Passage provided:
== Segment start ==

For what it's worth, my GPA is ~3.8, MCAT 38+, have 4+ years of research experience, multiple first author pubs, multiple international conference presentations, a thesis, ~100 hours of shadowing, a tiny amount of volunteering (<50 hours), and some programming experience. So basically an application with strong research, strong MCAT, and a decent GPA, but with very little in the way of volunteering or other activities. I applied early to 18 schools (range of MSTPs with one non-MSTP thrown in) and got 6 IIs (I assume any school I haven't heard back from at this point is a rejection). Of those 6 IIs, 3 resulted in rejections. Of the remaining three, I should have heard back from two of them about 2 months ago so that isn't encouraging, and I'm not holding my breath for the third one. The fact that I just renewed my apartment lease for 12 months should be a good indication of what I'm expecting to come from this cycle.
There's a perception that MD/PhD programs really only care about research and stats, with maybe only the top schools also putting emphasis on the usual MD stuff. Maybe that used to be true, but I'm not sure it holds anymore. If you look at the acceptances thread for this year, virtually everyone posting an acceptance has a strong MD application in addition to strong research experience. As a supporting anecdote, I was in a group conversation with an adcom member of one program who let slip that the only people she recommended for admission each year were those with music and/or athletics on their CV. Also, many schools I interviewed at seemed to almost care more about non-research activities (one MSTP never even asked me a single question about my research while I was there, I kid you not).

== Segment end ==

Actions to take:
A. Reproduce, word for word, the stretch of the MD/PhD admissions post from "There's a perception" through "kid you not).".
B. Write the next part of the MD/PhD admissions post, picking up right after its final sentence.

Data supplied:
== Segment start ==

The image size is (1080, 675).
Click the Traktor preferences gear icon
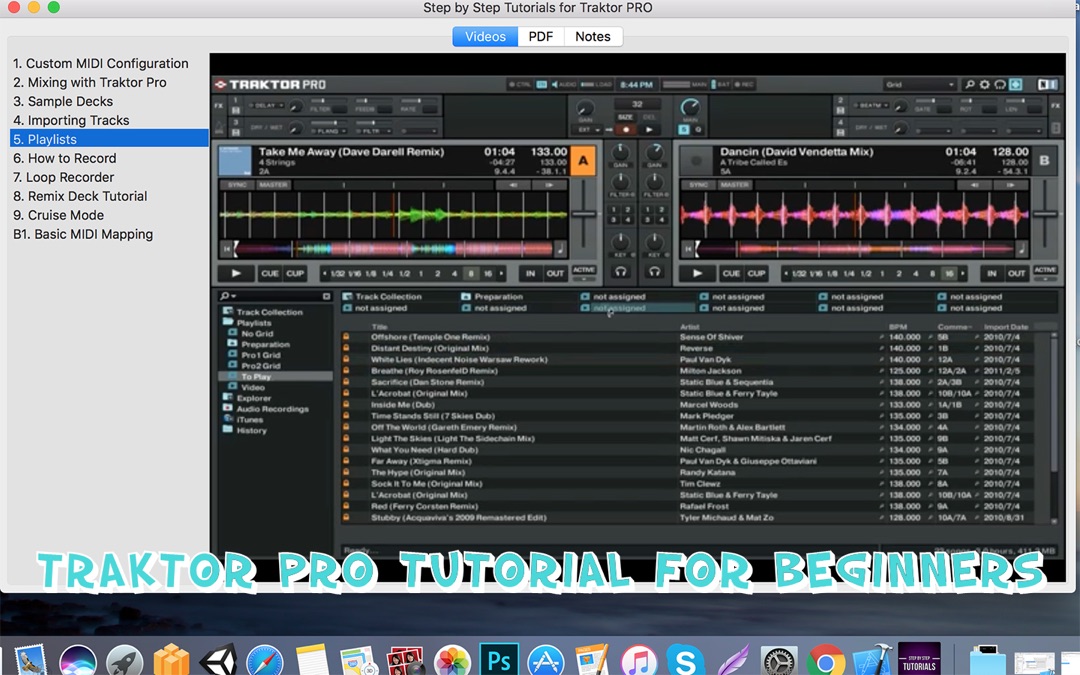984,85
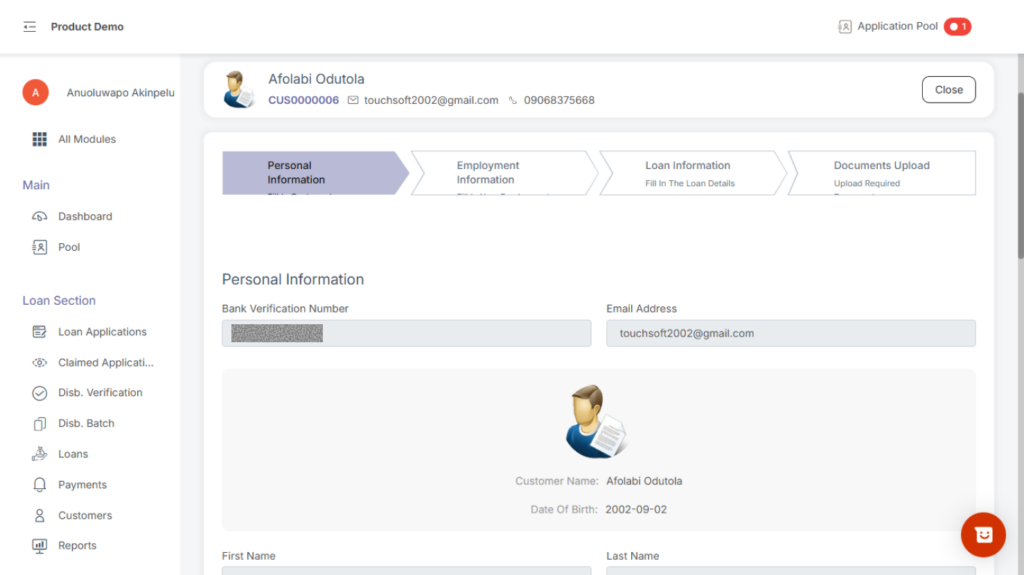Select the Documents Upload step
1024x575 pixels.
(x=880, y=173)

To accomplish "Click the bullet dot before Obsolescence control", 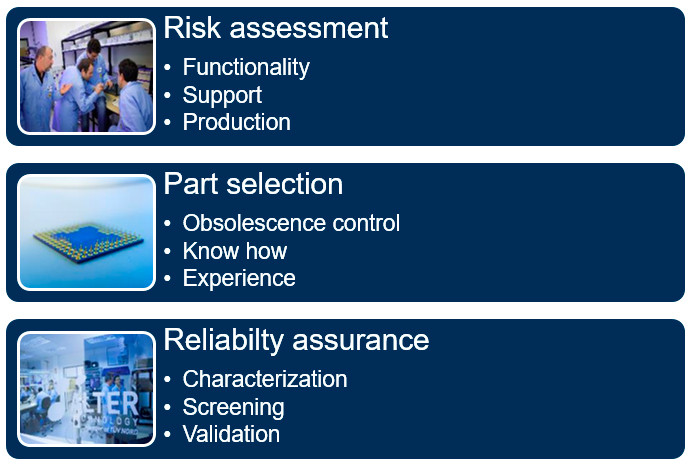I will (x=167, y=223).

== Segment end ==

Expected responses:
A.
There's a perception that MD/PhD programs really only care about research and stats, with maybe only the top schools also putting emphasis on the usual MD stuff. Maybe that used to be true, but I'm not sure it holds anymore. If you look at the acceptances thread for this year, virtually everyone posting an acceptance has a strong MD application in addition to strong research experience. As a supporting anecdote, I was in a group conversation with an adcom member of one program who let slip that the only people she recommended for admission each year were those with music and/or athletics on their CV. Also, many schools I interviewed at seemed to almost care more about non-research activities (one MSTP never even asked me a single question about my research while I was there, I kid you not).

B.
All that said, I wouldn't be much of a scientist if I didn't try to disprove my own position. I had some people who read over my essays tell me I didn't come across as caring a whole lot about medicine (which would have been nice of them to tell me when I asked for feedback before submitting my application), and the same point was brought up at one of my interviews rather bluntly by one interviewer, so that could explain a lot if that truly is how the application came across. But then again, much of the reason I spent more time talking about research in my essays is because that's really the only stuff of substance I had to talk about on my CV (kind of hard to convincingly argue that you have a passion for medicine when all you've done is shadow). I also haven't gotten feedback from programs that rejected me post-interview, so for all I know I was rejected for reasons totally unrelated to a lack of activities/volunteering. Also, Fencer is a program director and he seems to have a different opinion on this matter, so there's that.
tl;dr - My personal experience leads me to believe that your lack of activities, especially volunteering, will be a severe impediment to your success as an applicant no matter what your MCAT score, but my perspective is limited.